For any stand-alone renewable energy system, (where electrical input is dependant on slightly random variables e.g. wind/sun/water etc), the large bank of storage batteries MUST be genuine deep-cycle cells. This does NOT include cheaper car or 'leisure' batteries which simply will not last very long.

The problem is that with a stand-alone system the battery bank will be drained (or cycled) down to a low state of charge regularly - thus it is essential that the battery will not be damaged by this cycling effect. Deep-cycle batteries are specially designed to cope with this, where-as car and 'leisure' batteries are not (fork-lift batteries are also suitable).

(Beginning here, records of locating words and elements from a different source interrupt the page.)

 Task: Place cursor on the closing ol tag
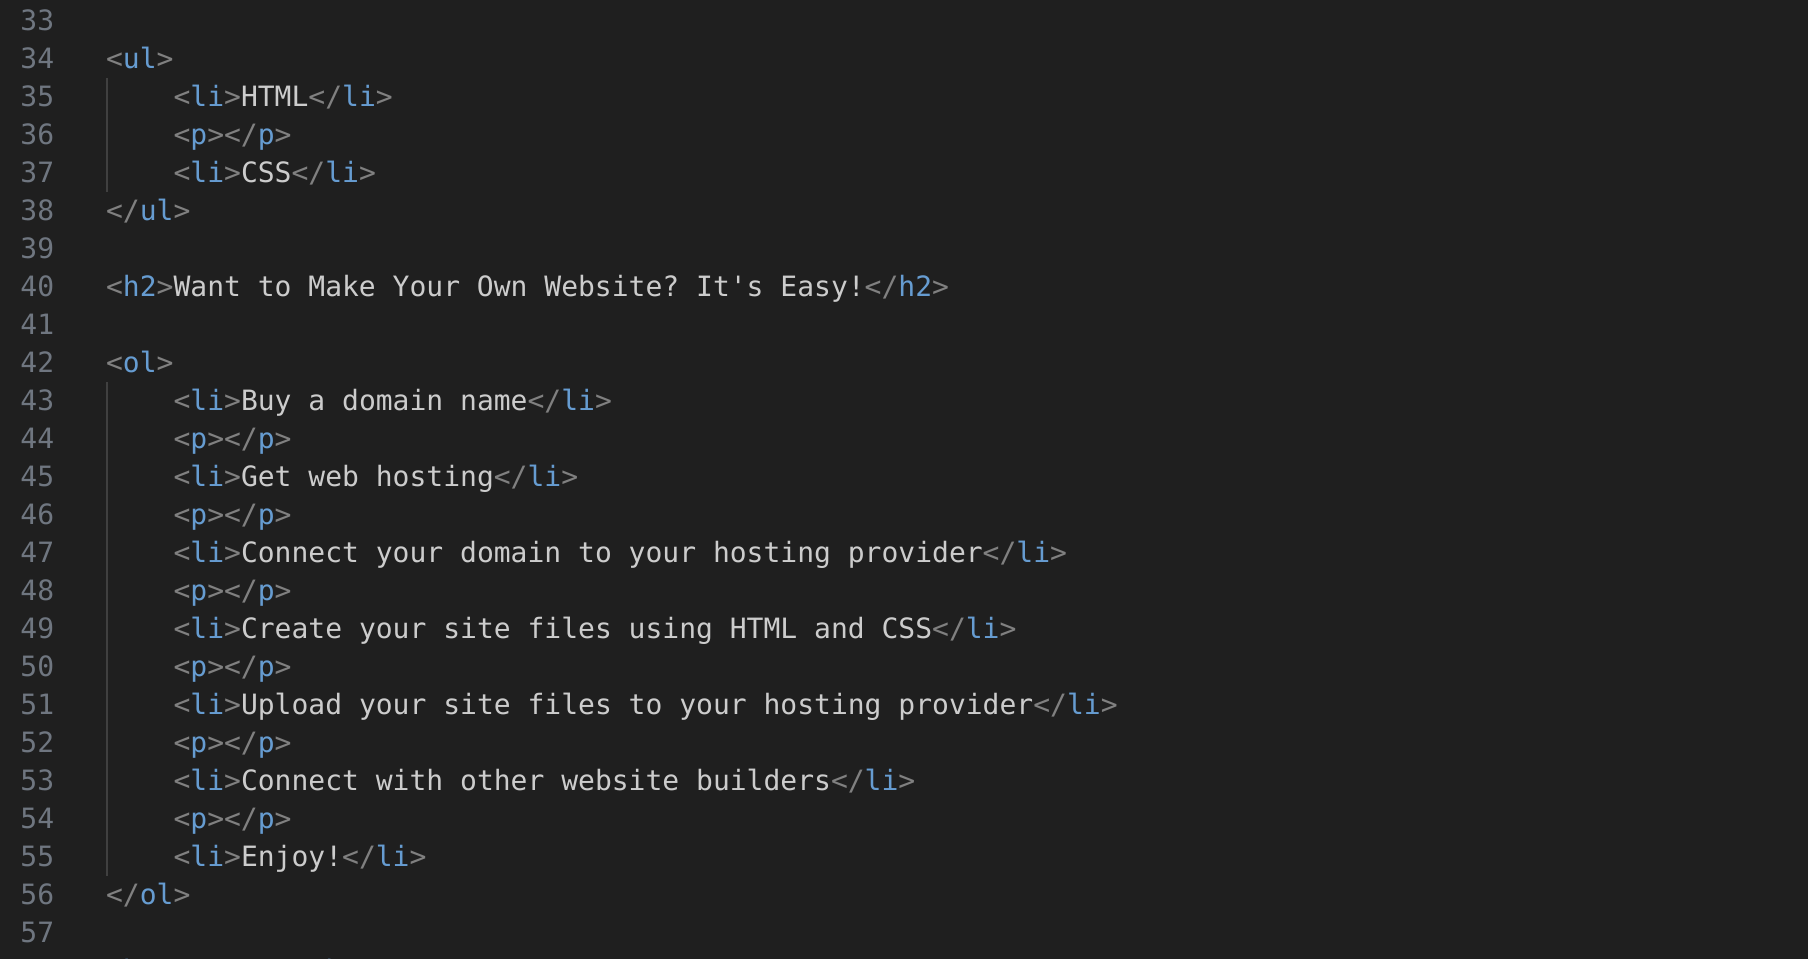pyautogui.click(x=148, y=894)
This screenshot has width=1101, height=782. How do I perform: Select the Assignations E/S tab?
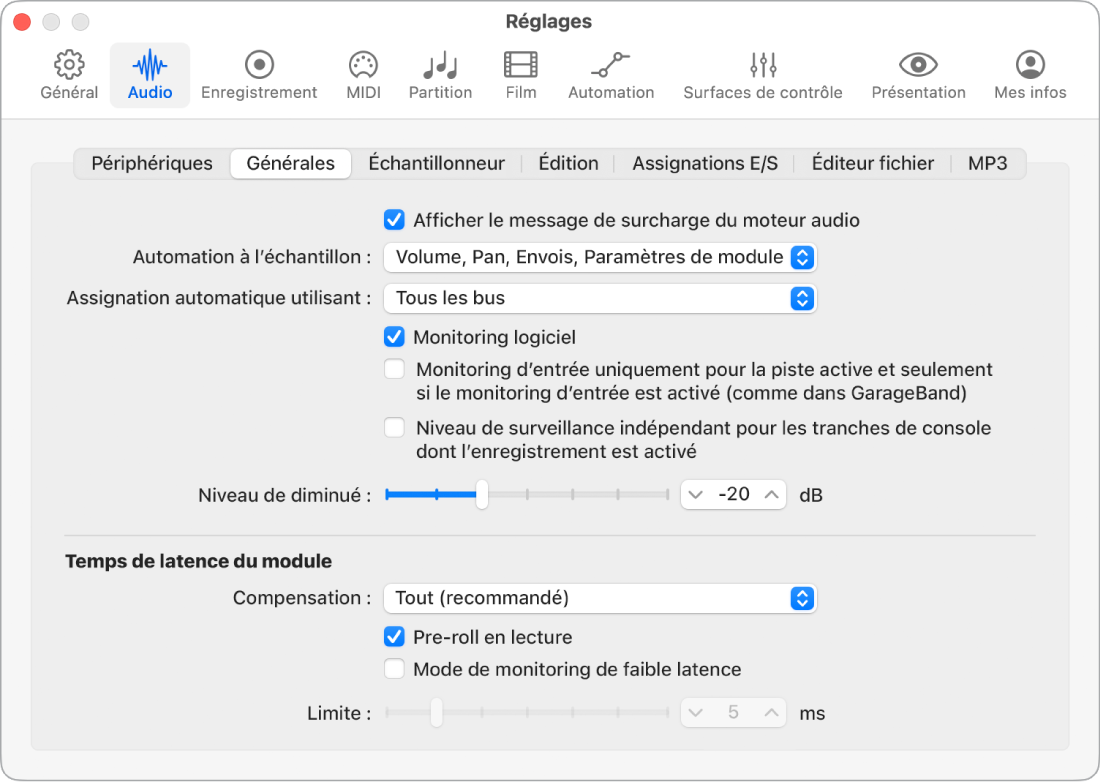click(x=704, y=163)
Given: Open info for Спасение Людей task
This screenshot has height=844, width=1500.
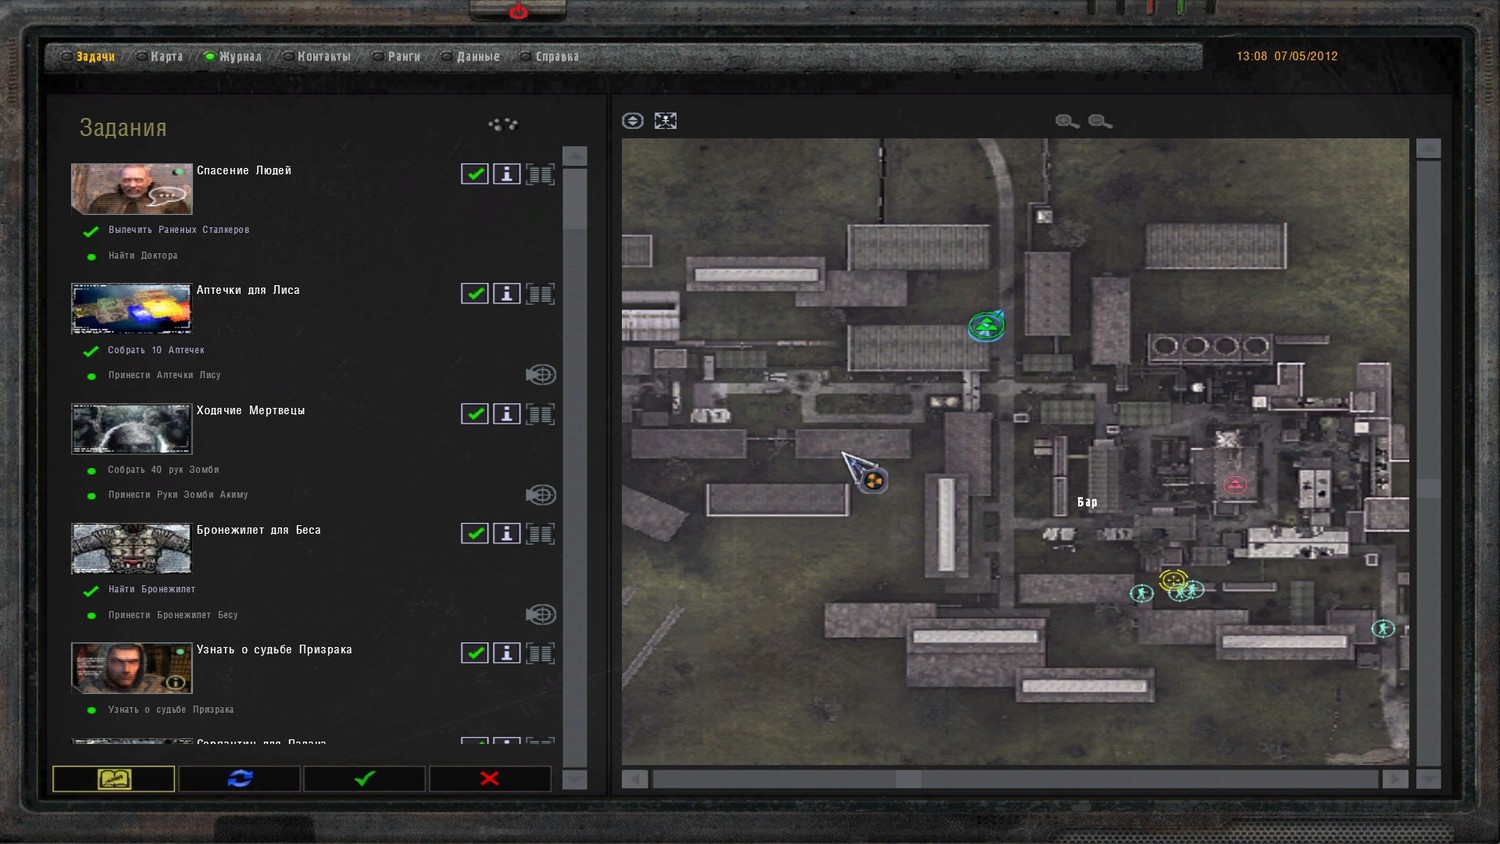Looking at the screenshot, I should click(x=507, y=174).
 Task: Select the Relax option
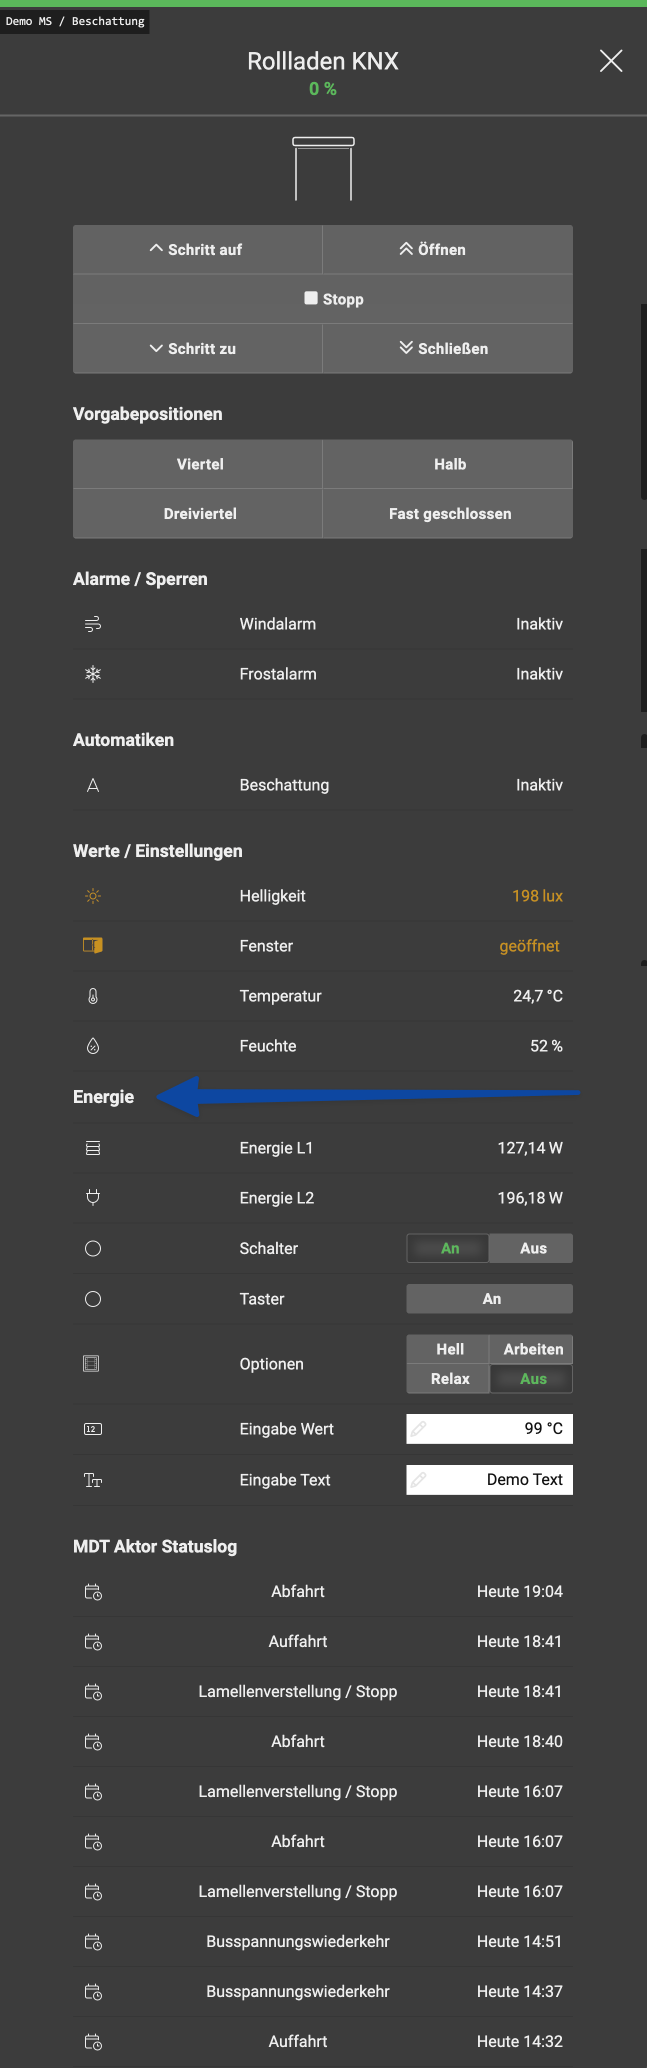[449, 1379]
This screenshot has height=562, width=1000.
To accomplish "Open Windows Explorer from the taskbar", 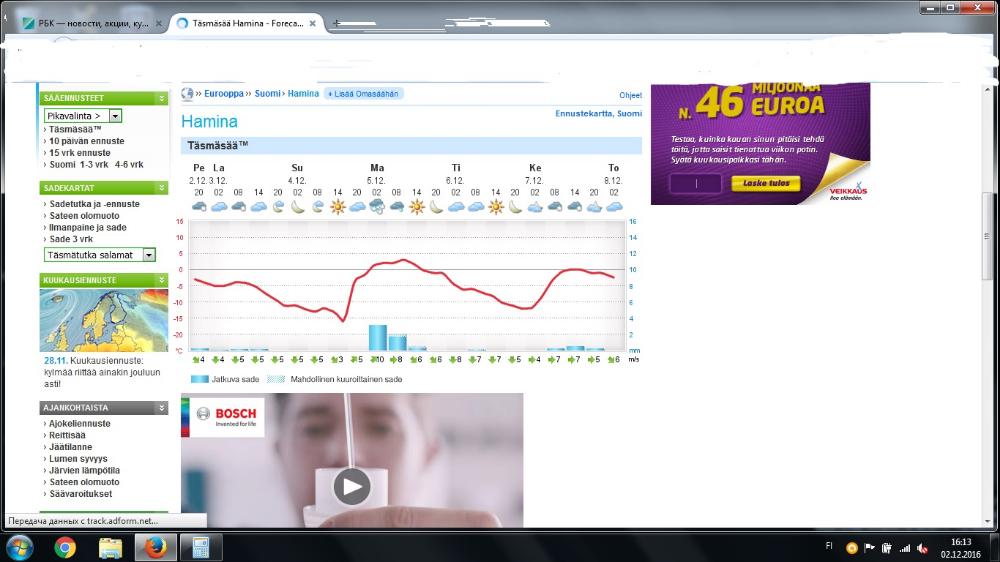I will (x=110, y=547).
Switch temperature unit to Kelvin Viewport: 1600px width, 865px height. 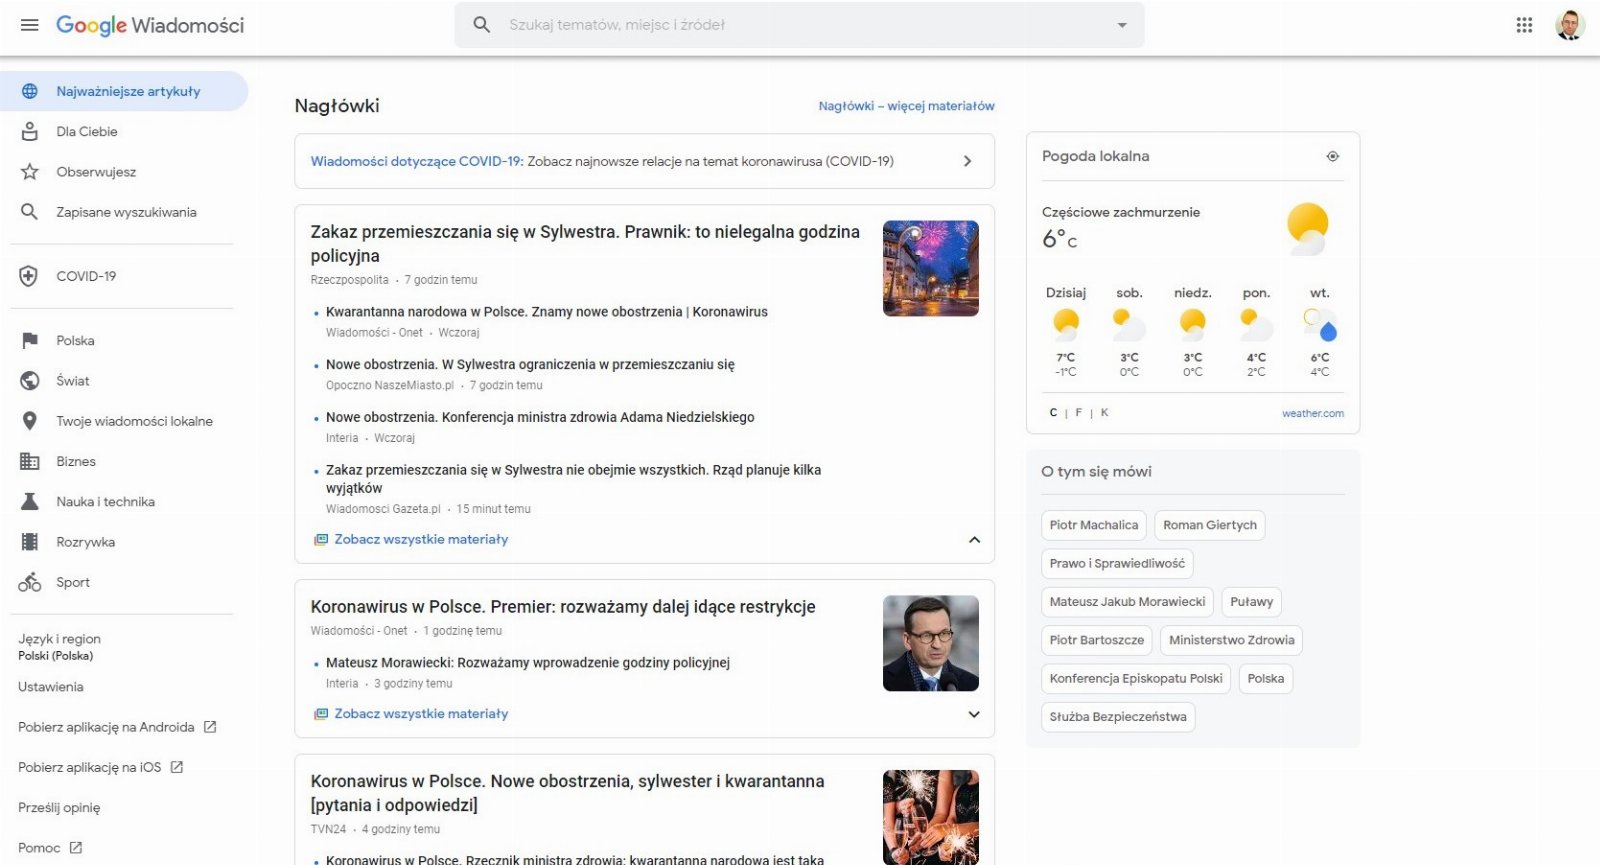coord(1104,413)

The result is that you will have to replace the battery FAR sooner if deep-cycle cells are not used, and the overall long term expense will be much greater (this doesn't mean that you can't experiment and have fun with second hand batteries, but don't expect a lifetime out of them).

Most storage batteries are of a Lead-Acid content - they have thick lead electrolytic plates surrounded by sulphuric acid. These cells come in all shapes and sizes - usually individual 2 volt cells or 6 volt triple cells. These cells progressively deteriorate both with age and more importantly with regular deep discharging. However it is necessary to discharge the cells in order to use them as storage, the point is to minimise the effect that this causes. This involves buying quality batteries and looking after them appropriately (see below).

We currently use Trojan and Hawker cells, as we believe they are high quality, tested cells available at a reasonable price (Trojan are the number one deep-cycle battery in the US, used extensively by the renewables industry, and Hawker have been making quality fork-lift cells for decades). The storage battery is an expensive part of the installation and although better cells are available, the added expense of these is not really justified in most cases.

In order to look after your batteries properly you need to be constantly aware of their state of charge (SOC) - just like checking how much petrol is in your car. An accurate SOC 'fuel' gauge is available (£160) which monitors exactly how much charge goes in and comes out of the batteries and displays exactly what your SOC is (they can also sound an alarm or switch on a generator at a programmed SOC - e.g. 50%).

A simple glance at the SOC guage once a day will let you know whether you have plenty of spare power (washing day!) or whether you are low on power (reduce your load). Often charge controllers and inverters use green and red LED lights to show the state of the battery but these are inaccurate guages and no substitute - they simply look at the voltage not the SOC.

Inevitably batteries will get deeply discharged to 30 or 40% SOC from time to time (when you use extra power or if its not very windy or sunny for several days). Some of the damage that this causes can be rectified by regular equalisation charging of the cells - this is when you slightly over-charge them by raising the voltage above normal, causeing them to 'gas' and bubble, which has the effect of cleaning the built up sulphur off the plates. Normally you should perform an equalisation charge once per month for two hours, and most inverters will do this either automatically or at a push of a button.